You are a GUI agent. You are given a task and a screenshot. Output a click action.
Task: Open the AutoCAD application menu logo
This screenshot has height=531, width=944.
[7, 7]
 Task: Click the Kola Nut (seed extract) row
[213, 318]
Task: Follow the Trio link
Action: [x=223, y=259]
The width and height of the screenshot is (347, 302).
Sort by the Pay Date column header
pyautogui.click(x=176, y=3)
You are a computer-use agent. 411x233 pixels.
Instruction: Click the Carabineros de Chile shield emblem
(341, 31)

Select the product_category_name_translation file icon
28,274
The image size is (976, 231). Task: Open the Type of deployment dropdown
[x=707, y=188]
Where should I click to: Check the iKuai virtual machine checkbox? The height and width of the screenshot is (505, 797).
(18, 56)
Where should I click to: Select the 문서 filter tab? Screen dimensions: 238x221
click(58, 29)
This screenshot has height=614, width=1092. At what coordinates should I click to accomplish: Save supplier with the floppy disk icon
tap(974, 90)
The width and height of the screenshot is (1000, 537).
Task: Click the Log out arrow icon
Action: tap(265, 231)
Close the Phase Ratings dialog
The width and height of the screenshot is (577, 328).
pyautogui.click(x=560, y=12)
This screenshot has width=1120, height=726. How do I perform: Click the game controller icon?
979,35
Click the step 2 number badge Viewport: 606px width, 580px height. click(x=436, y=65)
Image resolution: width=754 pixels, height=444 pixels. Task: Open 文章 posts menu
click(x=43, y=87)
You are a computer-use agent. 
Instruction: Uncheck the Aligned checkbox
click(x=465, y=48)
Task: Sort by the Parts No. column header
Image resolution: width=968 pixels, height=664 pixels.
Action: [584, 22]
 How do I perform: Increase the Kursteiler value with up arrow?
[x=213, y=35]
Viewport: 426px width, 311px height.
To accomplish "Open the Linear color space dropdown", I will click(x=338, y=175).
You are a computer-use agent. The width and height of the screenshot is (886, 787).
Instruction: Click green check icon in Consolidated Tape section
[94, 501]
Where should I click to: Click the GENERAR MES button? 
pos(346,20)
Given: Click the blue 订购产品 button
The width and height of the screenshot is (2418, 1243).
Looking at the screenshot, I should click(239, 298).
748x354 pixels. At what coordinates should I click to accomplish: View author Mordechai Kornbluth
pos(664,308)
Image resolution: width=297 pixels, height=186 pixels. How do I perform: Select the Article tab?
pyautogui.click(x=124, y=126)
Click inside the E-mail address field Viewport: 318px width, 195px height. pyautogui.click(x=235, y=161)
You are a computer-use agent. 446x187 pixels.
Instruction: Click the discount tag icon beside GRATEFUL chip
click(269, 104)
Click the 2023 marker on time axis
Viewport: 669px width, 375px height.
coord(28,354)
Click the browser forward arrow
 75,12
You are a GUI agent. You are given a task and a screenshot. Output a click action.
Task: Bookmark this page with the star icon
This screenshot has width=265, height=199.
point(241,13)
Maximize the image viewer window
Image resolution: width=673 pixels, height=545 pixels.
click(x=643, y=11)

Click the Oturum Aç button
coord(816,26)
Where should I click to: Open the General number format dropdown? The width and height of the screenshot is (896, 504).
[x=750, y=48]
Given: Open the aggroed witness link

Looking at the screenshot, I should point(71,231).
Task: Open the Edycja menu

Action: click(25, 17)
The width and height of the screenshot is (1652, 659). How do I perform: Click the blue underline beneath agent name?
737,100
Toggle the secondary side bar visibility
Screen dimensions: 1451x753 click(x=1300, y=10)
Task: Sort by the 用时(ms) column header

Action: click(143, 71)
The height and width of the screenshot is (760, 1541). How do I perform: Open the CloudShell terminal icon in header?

_TASK_: Print every record above exactly as it was given.

_ANSWER FOR THIS EXERCISE_:
You are a GUI agent. You are given a task and a screenshot. Output a click action.
Task: Open the AutoCAD application menu logo
This screenshot has height=531, width=944.
[7, 7]
 Task: Click the Kola Nut (seed extract) row
[213, 318]
Task: Follow the Trio link
Action: [x=223, y=259]
The width and height of the screenshot is (347, 302).
Sort by the Pay Date column header
pyautogui.click(x=176, y=3)
You are a computer-use agent. 411x233 pixels.
Instruction: Click the Carabineros de Chile shield emblem
(341, 31)

Select the product_category_name_translation file icon
28,274
The image size is (976, 231). Task: Open the Type of deployment dropdown
[x=707, y=188]
Where should I click to: Check the iKuai virtual machine checkbox? The height and width of the screenshot is (505, 797).
(18, 56)
Where should I click to: Select the 문서 filter tab? Screen dimensions: 238x221
click(58, 29)
This screenshot has height=614, width=1092. At what coordinates should I click to accomplish: Save supplier with the floppy disk icon
tap(974, 90)
The width and height of the screenshot is (1000, 537).
Task: Click the Log out arrow icon
Action: tap(265, 231)
Close the Phase Ratings dialog
The width and height of the screenshot is (577, 328).
pyautogui.click(x=560, y=12)
This screenshot has width=1120, height=726. How do I perform: Click the game controller icon?
979,35
Click the step 2 number badge Viewport: 606px width, 580px height. click(x=436, y=65)
Image resolution: width=754 pixels, height=444 pixels. Task: Open 文章 posts menu
click(x=43, y=87)
You are a computer-use agent. 
Instruction: Uncheck the Aligned checkbox
click(x=465, y=48)
Task: Sort by the Parts No. column header
Image resolution: width=968 pixels, height=664 pixels.
Action: [584, 22]
 How do I perform: Increase the Kursteiler value with up arrow?
[x=213, y=35]
Viewport: 426px width, 311px height.
To accomplish "Open the Linear color space dropdown", I will click(x=338, y=175).
You are a computer-use agent. The width and height of the screenshot is (886, 787).
Instruction: Click green check icon in Consolidated Tape section
[94, 501]
Where should I click to: Click the GENERAR MES button? 
pos(346,20)
Given: Click the blue 订购产品 button
The width and height of the screenshot is (2418, 1243).
Looking at the screenshot, I should click(239, 298).
748x354 pixels. At what coordinates should I click to accomplish: View author Mordechai Kornbluth
pos(664,308)
Image resolution: width=297 pixels, height=186 pixels. How do I perform: Select the Article tab?
pyautogui.click(x=124, y=126)
Click inside the E-mail address field Viewport: 318px width, 195px height. pyautogui.click(x=235, y=161)
You are a computer-use agent. 446x187 pixels.
Instruction: Click the discount tag icon beside GRATEFUL chip
click(269, 104)
Click the 2023 marker on time axis
Viewport: 669px width, 375px height.
coord(28,354)
Click the browser forward arrow
 75,12
You are a GUI agent. You are given a task and a screenshot. Output a click action.
Task: Bookmark this page with the star icon
This screenshot has width=265, height=199.
point(241,13)
Maximize the image viewer window
Image resolution: width=673 pixels, height=545 pixels.
click(x=643, y=11)

Click the Oturum Aç button
coord(816,26)
Where should I click to: Open the General number format dropdown? The width and height of the screenshot is (896, 504).
[x=750, y=48]
Given: Open the aggroed witness link

Looking at the screenshot, I should point(71,231).
Task: Open the Edycja menu

Action: click(25, 17)
The width and height of the screenshot is (1652, 659). How do I perform: Click the blue underline beneath agent name?
737,100
Toggle the secondary side bar visibility
Screen dimensions: 1451x753 click(x=1300, y=10)
Task: Sort by the 用时(ms) column header

Action: click(143, 71)
The height and width of the screenshot is (760, 1541). How do I perform: Open the CloudShell terminal icon in header?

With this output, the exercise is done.